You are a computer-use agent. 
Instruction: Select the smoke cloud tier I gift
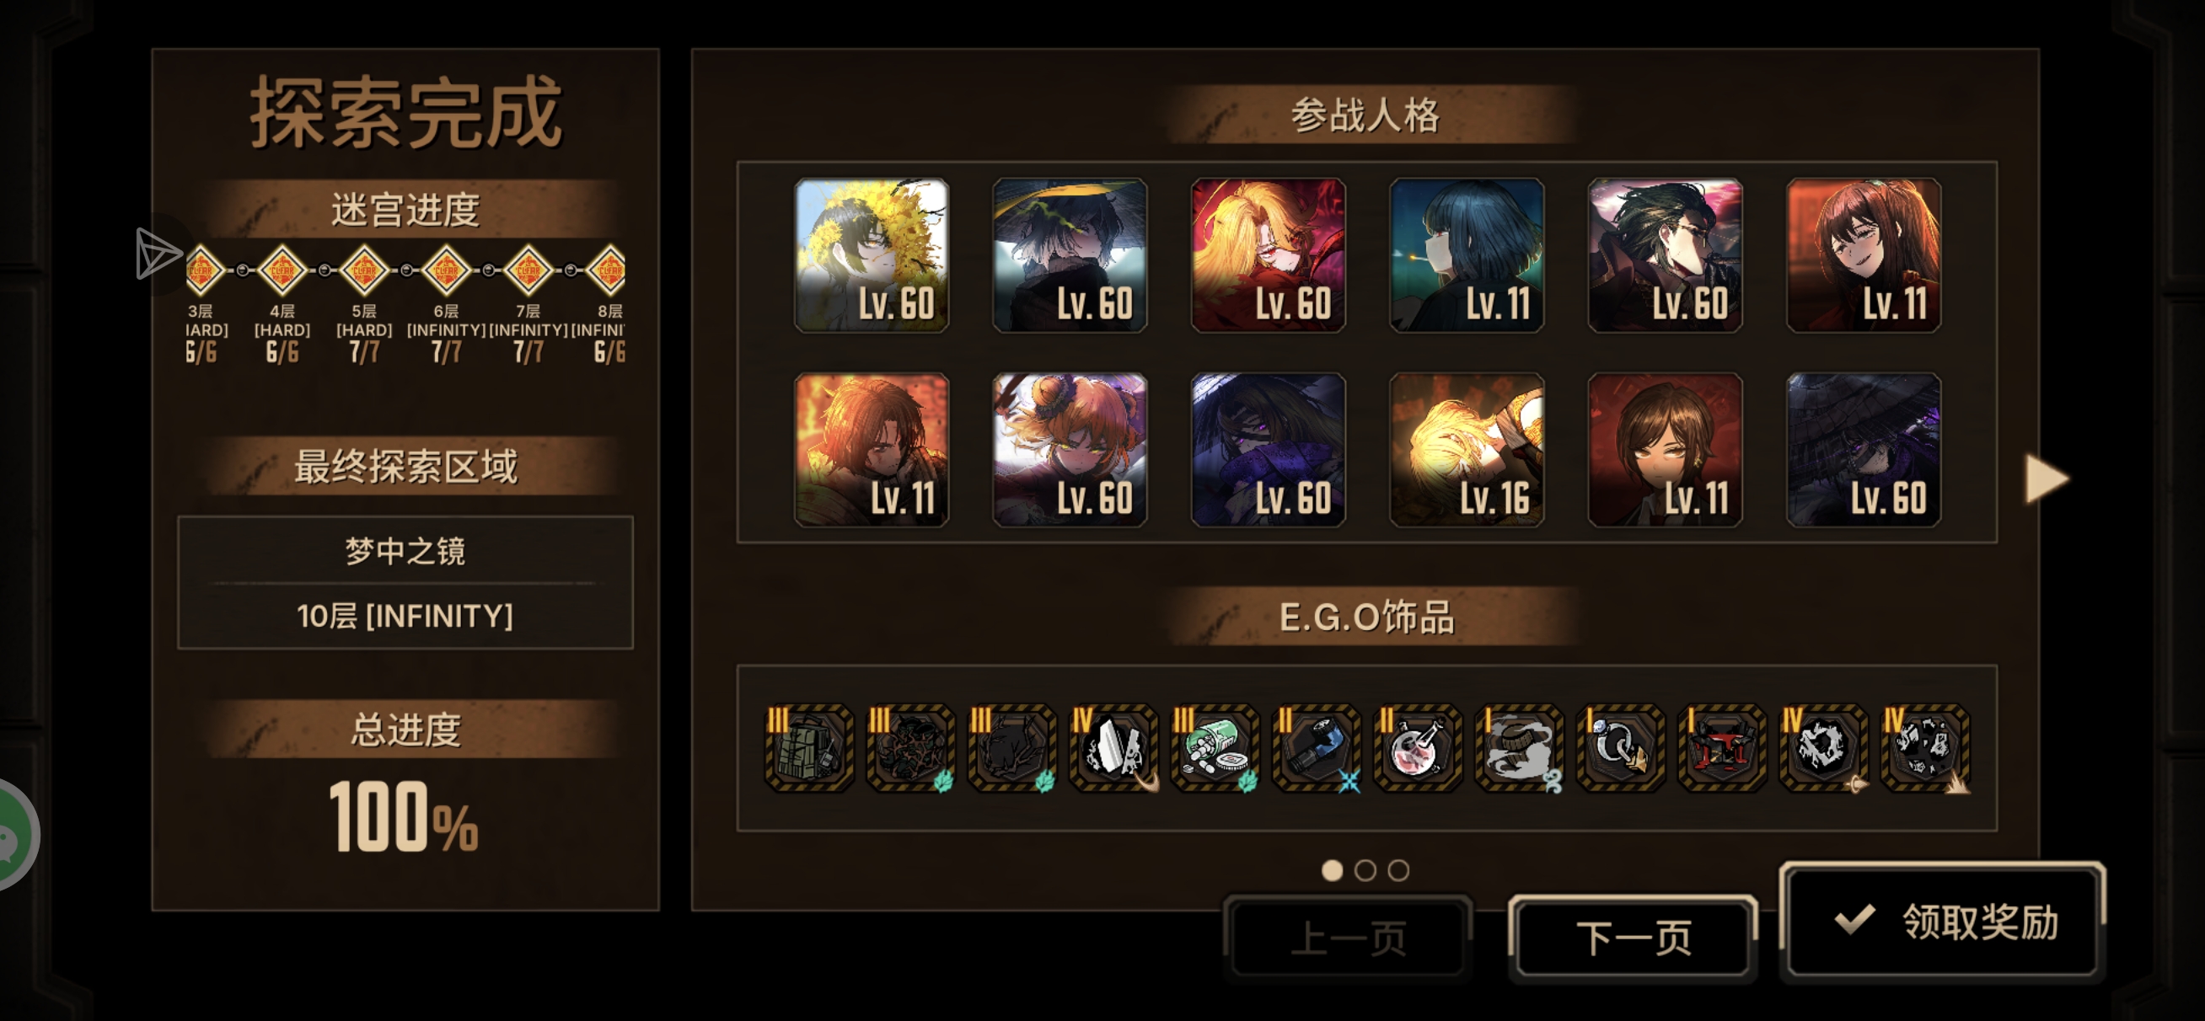pyautogui.click(x=1519, y=748)
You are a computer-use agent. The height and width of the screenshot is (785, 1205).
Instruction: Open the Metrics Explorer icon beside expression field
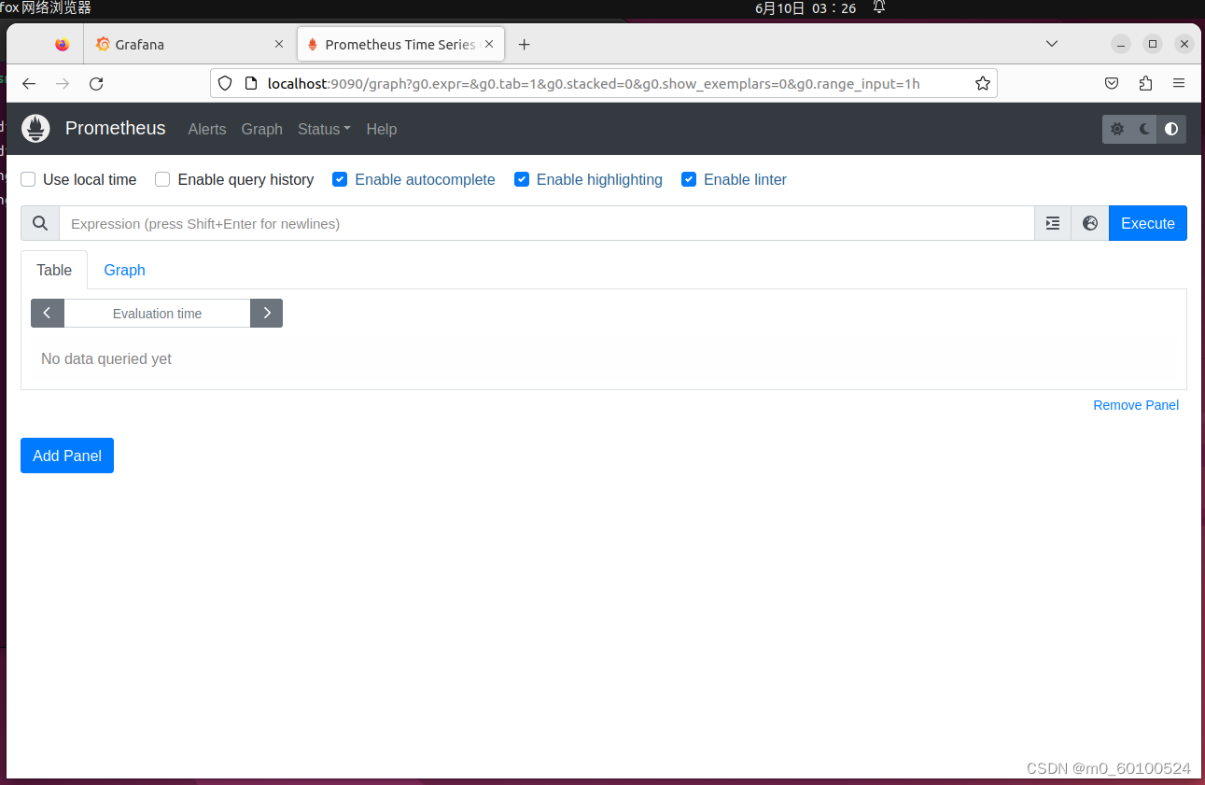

____

* Description of the task *
Using the listing above, show every line that includes the string "computer".

* Final answer *
You are a computer-use agent. 
You are a computer-use agent. The height and width of the screenshot is (785, 1205).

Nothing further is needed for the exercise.